TASK ITEM » In the records below, find the line with "The image size is (1462, 953)." and the line with "is (866, 1540).". Print both exactly, along with every line between them, and no other line.
▼
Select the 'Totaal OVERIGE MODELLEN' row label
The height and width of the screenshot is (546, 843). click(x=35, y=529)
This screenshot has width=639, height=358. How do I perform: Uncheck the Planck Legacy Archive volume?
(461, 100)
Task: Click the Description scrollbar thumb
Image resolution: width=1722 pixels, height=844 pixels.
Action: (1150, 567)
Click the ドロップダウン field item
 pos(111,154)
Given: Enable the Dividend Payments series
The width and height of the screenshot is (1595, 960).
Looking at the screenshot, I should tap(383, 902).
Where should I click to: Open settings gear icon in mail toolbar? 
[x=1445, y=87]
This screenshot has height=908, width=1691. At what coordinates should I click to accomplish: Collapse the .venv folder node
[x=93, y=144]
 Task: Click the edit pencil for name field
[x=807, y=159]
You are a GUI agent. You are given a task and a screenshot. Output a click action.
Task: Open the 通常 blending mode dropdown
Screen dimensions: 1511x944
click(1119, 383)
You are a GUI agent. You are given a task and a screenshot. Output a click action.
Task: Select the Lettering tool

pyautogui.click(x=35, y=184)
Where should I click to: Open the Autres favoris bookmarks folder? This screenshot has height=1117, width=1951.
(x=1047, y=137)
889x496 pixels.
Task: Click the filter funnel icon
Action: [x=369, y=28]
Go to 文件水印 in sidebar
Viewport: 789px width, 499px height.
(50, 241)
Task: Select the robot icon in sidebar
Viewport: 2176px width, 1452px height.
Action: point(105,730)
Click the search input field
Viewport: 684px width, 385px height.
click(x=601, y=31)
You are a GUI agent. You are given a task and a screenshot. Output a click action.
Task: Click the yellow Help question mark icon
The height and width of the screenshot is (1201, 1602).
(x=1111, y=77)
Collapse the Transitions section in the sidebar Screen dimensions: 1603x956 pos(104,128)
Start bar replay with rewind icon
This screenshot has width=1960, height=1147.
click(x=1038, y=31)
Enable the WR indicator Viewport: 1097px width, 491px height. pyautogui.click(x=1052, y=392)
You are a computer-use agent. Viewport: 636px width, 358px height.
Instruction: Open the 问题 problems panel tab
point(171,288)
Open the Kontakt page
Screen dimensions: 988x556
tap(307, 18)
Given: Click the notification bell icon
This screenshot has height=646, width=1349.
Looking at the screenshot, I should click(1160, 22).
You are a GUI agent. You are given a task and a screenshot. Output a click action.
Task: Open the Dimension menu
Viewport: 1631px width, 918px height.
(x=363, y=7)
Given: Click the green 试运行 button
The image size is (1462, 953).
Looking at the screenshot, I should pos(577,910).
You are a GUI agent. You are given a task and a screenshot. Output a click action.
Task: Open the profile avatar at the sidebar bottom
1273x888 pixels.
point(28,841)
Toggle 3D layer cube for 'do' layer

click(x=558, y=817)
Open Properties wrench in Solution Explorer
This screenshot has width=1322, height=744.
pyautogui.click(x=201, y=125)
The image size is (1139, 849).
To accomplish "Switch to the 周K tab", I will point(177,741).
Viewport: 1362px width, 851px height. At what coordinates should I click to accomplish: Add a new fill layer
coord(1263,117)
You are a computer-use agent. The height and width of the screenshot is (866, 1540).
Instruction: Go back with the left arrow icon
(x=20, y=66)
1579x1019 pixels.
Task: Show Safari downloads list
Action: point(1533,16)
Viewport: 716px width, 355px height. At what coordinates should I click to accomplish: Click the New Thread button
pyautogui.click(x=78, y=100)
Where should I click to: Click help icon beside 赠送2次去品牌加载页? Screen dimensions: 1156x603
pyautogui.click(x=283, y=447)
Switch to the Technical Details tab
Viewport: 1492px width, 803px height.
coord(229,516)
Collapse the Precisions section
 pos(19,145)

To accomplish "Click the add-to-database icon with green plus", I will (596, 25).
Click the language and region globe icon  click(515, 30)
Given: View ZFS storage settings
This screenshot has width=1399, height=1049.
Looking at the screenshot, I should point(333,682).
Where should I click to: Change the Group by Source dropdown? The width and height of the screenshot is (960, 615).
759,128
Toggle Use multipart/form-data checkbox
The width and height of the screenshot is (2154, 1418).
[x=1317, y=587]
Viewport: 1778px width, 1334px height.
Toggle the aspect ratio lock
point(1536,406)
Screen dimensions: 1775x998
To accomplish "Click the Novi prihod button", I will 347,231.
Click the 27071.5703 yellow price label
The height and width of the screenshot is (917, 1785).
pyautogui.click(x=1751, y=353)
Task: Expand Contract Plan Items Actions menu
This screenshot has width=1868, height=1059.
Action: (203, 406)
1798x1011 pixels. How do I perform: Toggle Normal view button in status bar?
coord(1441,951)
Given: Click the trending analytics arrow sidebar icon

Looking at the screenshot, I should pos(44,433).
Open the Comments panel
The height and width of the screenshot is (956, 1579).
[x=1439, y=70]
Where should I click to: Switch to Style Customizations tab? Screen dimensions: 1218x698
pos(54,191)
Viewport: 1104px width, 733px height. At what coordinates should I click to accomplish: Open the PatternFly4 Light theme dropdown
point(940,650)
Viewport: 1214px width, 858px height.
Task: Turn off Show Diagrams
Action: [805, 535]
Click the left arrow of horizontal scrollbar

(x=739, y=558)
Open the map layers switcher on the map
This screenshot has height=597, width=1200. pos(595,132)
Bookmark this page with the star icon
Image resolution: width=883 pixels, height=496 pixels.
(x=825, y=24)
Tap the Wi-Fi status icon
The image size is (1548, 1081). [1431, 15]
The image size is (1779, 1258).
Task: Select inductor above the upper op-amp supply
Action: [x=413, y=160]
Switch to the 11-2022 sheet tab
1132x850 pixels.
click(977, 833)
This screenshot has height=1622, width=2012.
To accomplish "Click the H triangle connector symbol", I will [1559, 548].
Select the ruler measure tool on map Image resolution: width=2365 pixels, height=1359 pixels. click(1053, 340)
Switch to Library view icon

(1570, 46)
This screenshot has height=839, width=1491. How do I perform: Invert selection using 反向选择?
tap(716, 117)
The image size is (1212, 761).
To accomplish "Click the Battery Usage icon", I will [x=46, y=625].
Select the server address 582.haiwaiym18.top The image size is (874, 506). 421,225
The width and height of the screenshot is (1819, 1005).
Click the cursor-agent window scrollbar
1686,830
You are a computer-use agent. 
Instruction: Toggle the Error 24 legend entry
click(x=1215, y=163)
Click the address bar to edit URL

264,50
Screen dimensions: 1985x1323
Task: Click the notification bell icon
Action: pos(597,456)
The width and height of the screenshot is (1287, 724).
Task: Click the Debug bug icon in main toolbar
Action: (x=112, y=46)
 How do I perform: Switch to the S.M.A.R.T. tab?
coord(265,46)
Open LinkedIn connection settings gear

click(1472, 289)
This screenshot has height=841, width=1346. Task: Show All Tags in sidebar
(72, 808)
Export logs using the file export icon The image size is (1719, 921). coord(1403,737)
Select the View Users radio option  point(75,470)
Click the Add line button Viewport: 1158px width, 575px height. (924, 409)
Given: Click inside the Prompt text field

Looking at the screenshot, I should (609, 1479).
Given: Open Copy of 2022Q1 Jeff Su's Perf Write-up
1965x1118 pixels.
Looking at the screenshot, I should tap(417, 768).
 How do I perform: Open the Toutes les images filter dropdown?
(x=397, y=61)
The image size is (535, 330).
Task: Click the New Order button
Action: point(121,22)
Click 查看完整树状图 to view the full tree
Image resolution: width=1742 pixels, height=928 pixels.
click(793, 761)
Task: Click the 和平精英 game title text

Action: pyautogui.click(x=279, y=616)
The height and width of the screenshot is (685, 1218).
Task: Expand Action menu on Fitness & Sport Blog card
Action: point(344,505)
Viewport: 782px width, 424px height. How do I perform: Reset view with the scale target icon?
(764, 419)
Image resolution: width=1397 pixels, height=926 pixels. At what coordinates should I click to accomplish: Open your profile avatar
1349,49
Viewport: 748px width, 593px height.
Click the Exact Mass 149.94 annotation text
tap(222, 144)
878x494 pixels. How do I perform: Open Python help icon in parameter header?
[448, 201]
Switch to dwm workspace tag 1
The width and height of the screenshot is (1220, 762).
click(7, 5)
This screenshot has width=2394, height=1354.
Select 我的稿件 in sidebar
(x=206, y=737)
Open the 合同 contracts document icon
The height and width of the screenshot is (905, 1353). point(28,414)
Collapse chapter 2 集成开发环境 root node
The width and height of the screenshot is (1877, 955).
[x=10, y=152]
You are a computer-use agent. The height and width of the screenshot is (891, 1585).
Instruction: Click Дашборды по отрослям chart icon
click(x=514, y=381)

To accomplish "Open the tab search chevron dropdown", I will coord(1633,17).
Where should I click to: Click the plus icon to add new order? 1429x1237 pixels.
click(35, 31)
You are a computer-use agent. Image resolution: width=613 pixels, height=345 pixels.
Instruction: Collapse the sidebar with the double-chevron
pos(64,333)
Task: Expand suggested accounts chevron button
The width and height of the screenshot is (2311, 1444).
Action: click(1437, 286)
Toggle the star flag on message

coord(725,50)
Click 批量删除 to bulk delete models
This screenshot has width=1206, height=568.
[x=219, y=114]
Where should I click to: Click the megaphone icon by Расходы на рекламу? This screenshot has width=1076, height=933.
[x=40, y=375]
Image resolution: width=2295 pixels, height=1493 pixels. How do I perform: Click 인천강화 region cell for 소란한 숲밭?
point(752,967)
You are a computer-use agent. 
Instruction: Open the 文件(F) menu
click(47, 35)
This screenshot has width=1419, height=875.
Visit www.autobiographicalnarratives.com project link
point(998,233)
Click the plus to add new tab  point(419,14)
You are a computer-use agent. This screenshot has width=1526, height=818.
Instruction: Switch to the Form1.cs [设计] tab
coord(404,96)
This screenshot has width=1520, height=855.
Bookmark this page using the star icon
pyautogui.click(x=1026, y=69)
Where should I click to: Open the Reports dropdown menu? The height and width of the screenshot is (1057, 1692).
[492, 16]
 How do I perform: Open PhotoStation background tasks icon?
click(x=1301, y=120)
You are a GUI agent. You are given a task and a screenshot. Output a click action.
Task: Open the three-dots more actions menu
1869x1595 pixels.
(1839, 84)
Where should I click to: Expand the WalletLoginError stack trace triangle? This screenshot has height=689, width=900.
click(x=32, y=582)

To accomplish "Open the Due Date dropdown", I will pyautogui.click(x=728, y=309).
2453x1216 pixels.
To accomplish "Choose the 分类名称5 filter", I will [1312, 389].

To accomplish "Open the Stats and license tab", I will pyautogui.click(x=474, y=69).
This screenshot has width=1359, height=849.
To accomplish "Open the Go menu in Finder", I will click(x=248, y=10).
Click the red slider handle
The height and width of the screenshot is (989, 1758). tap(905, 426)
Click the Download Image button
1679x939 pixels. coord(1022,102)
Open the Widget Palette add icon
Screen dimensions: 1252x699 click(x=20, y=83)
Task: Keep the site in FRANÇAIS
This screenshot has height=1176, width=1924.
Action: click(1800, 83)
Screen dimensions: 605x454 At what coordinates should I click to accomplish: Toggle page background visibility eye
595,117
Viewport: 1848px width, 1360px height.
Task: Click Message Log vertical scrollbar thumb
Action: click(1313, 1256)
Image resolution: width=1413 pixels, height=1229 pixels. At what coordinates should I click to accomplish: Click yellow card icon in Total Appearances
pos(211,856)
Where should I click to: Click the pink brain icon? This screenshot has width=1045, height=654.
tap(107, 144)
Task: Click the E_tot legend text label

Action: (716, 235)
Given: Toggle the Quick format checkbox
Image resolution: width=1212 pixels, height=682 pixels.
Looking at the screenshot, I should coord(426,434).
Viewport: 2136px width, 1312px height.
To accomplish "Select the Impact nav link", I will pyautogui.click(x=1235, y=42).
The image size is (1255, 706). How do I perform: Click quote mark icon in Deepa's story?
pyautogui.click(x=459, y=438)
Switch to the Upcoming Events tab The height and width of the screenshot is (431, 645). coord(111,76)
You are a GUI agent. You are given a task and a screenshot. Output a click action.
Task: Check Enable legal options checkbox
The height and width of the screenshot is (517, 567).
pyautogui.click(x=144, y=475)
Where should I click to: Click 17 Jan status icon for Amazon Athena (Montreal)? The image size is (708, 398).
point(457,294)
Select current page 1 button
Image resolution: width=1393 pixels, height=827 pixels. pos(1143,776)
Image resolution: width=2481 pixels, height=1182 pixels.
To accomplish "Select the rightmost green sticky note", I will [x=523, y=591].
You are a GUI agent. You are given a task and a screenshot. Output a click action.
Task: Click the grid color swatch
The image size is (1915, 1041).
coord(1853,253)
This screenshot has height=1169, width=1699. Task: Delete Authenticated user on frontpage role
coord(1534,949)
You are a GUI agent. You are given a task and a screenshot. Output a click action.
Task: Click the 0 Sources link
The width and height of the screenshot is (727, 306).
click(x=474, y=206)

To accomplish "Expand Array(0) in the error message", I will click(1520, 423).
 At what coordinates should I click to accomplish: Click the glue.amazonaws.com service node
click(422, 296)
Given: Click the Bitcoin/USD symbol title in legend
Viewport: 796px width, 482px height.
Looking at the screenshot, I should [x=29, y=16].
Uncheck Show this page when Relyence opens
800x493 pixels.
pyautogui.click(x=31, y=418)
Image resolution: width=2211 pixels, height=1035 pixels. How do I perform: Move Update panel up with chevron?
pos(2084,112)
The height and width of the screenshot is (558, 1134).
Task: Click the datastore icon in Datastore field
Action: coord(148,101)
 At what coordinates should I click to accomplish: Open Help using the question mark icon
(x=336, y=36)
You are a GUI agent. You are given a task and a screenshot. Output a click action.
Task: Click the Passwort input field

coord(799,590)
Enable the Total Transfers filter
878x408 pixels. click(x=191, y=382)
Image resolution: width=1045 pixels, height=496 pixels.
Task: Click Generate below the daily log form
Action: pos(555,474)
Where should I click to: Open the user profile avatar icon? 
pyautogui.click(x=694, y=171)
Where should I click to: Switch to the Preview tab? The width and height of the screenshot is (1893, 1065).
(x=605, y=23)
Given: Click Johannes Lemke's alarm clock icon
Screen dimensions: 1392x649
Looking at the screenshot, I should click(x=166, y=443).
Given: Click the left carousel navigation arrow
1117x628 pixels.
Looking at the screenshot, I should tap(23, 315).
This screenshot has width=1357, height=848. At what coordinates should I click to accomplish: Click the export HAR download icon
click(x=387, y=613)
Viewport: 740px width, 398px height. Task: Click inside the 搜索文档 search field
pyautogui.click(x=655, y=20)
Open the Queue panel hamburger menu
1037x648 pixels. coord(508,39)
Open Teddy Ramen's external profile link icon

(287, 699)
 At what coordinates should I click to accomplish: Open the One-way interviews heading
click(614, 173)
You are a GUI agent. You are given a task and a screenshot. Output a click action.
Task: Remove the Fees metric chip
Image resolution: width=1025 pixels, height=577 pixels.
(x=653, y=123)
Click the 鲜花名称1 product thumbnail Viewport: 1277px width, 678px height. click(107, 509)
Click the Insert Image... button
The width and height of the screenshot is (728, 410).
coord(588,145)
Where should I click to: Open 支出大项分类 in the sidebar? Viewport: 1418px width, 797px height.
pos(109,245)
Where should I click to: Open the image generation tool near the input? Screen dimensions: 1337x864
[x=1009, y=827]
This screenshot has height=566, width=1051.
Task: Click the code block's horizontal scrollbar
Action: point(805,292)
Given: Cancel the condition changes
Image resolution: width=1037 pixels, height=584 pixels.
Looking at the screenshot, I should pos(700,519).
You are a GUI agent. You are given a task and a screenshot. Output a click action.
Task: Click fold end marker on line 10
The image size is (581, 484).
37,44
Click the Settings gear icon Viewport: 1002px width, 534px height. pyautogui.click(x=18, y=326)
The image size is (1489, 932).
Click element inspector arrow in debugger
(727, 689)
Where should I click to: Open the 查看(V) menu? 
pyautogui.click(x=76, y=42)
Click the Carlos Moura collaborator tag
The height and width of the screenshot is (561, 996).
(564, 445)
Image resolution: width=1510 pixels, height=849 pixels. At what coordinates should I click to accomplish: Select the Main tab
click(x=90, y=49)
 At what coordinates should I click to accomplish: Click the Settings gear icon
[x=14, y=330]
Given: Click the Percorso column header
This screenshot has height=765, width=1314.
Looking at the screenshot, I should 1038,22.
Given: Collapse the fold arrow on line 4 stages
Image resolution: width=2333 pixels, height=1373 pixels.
▲
FINAL ANSWER »
The image size is (1462, 953).
Looking at the screenshot, I should pos(577,910).
You are a GUI agent. You are given a task and a screenshot. Output a click action.
Task: Open the profile avatar at the sidebar bottom
1273x888 pixels.
point(28,841)
Toggle 3D layer cube for 'do' layer

click(x=558, y=817)
Open Properties wrench in Solution Explorer
This screenshot has width=1322, height=744.
pyautogui.click(x=201, y=125)
The image size is (1139, 849).
To accomplish "Switch to the 周K tab", I will point(177,741).
Viewport: 1362px width, 851px height. At what coordinates should I click to accomplish: Add a new fill layer
coord(1263,117)
You are a computer-use agent. The height and width of the screenshot is (866, 1540).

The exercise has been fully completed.